* Document segment
---------------
This deliverable summarises progress at month 18 of the AD4GD project on three pilot studies on air quality, water and biodiversity, and identifies the key next steps for all partners to support the implementation. The pilot studies are designed to demonstrate the feasibility of re-using, developing, extending and integrating a range of tools, semantics and standards to facilitate data-driven decision making on Green Deal priority topics. The progress described includes:

  • engagement with stakeholders;

  • requirements gathering;

  • identification of existing re-usable components, data and services which can support the pilots and, more broadly, the Green Deal Data Space;

  • identification of gaps, and of components required to fill those gaps;

  • progress on development and integration of the identified components.

The purpose of Deliverable 6.1 is to review the context and lessons learnt in the first 6 months of the pilot work package, and to identify and plan priority actions for the next 18 months to ensure robust integration of accessible, re-usable tools and work flows by the end of the project. Where deliverables already exist from the project that document underpinning technologies and services, these will be sign posted. Evaluation of performance and scaling potential is beyond the scope of the current deliverable, and will be addressed in its second iteration (D6.2). The current deliverable focuses primarily on the integration of existing and bespoke tools to support the work flows necessary to consume, use and produce data and metadata for the three identified pilot case studies.

We describe a human-centred co-design approach employed by FIT in eliciting high-level requirements for interfaces and user experience in the Green Deal Data Space, both during the project and in a dedicated workshop in September 2023. This work has required us to work closely with sister projects and existing GEO initiatives to ensure efficiency and interoperability.
---------------
* Short problem a
Render the records as a numbered list with no blank lines, omitting the pictures.
The records that follow are unrelated to the text above.

* Entries for locating words and elements
---------------
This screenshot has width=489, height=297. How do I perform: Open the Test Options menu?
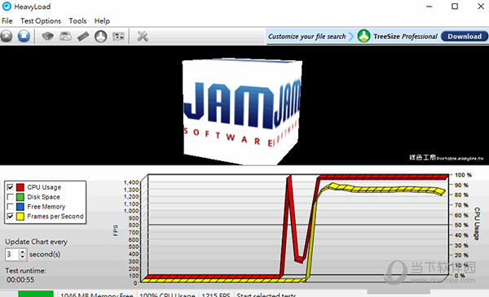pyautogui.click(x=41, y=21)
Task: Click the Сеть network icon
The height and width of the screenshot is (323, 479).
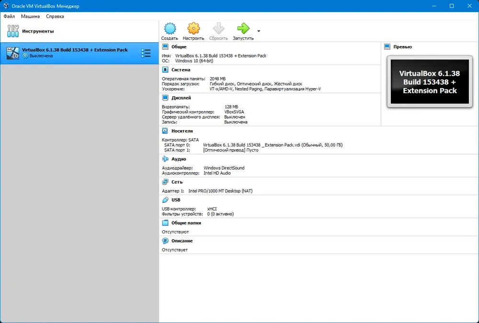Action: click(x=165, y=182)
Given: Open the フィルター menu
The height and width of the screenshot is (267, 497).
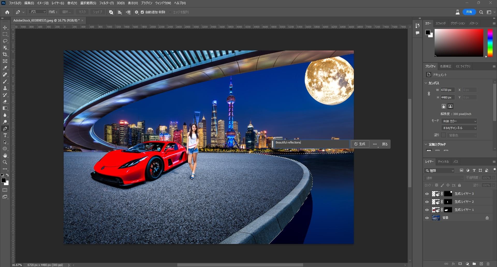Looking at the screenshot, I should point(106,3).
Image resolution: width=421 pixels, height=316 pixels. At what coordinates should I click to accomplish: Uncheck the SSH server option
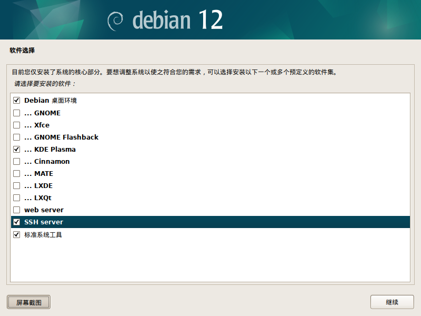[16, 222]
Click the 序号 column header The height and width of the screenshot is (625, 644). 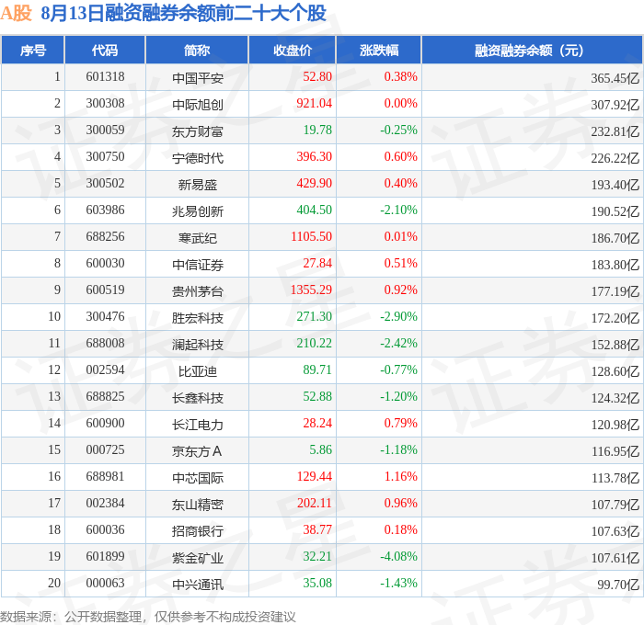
---------------
* Short problem b
Continue the AD4GD pilot progress summary from its last sentence.

* Reply a
1. This screenshot has width=489, height=297. How do I perform: Open the Test Options menu?
2. pyautogui.click(x=41, y=21)
3. Task: Click the Сеть network icon
4. The height and width of the screenshot is (323, 479).
5. Action: click(x=165, y=182)
6. Given: Open the フィルター menu
7. The height and width of the screenshot is (267, 497).
8. Looking at the screenshot, I should point(106,3).
9. Image resolution: width=421 pixels, height=316 pixels. At what coordinates should I click to accomplish: Uncheck the SSH server option
10. [16, 222]
11. Click the 序号 column header The height and width of the screenshot is (625, 644). 

* Reply b
For each pilot, we describe the initial rationale, indicators to be computed and stakeholders, before delineating the relative contribution (and potential future contribution) of EO, citizen science, socio-economic and IoT data. Next, we present the value proposition and design for an e d-user tool (to be developed by FIT) which will allow GDDS users to easily access the application or work flow , with a high-level view of the underlying data and processing services. Finally, for each pilot study, we describe the technical components that have been identified as necessary to support such interfaces from end to end, including 12 bespoke tools and components being developed by project partners to ease the integration of existing solutions.

Progress on these 12 technical components are explained, including whether each is being re-used, extended or specifically developed within tasks and work packages of the project. In each case, URLs are given for supporting demonstrations, instances or code repositories. We have aligned their development and iteratively integrated them at two face-to-face project hackathons in October 2023 and February 2024. We then revisit each pilot study to assess the progress of integration and development, and identify priorities for the next 3, 6, 9 and 12 months, aiming towards an integration that can be documented and evaluated within the final 6 months of the project.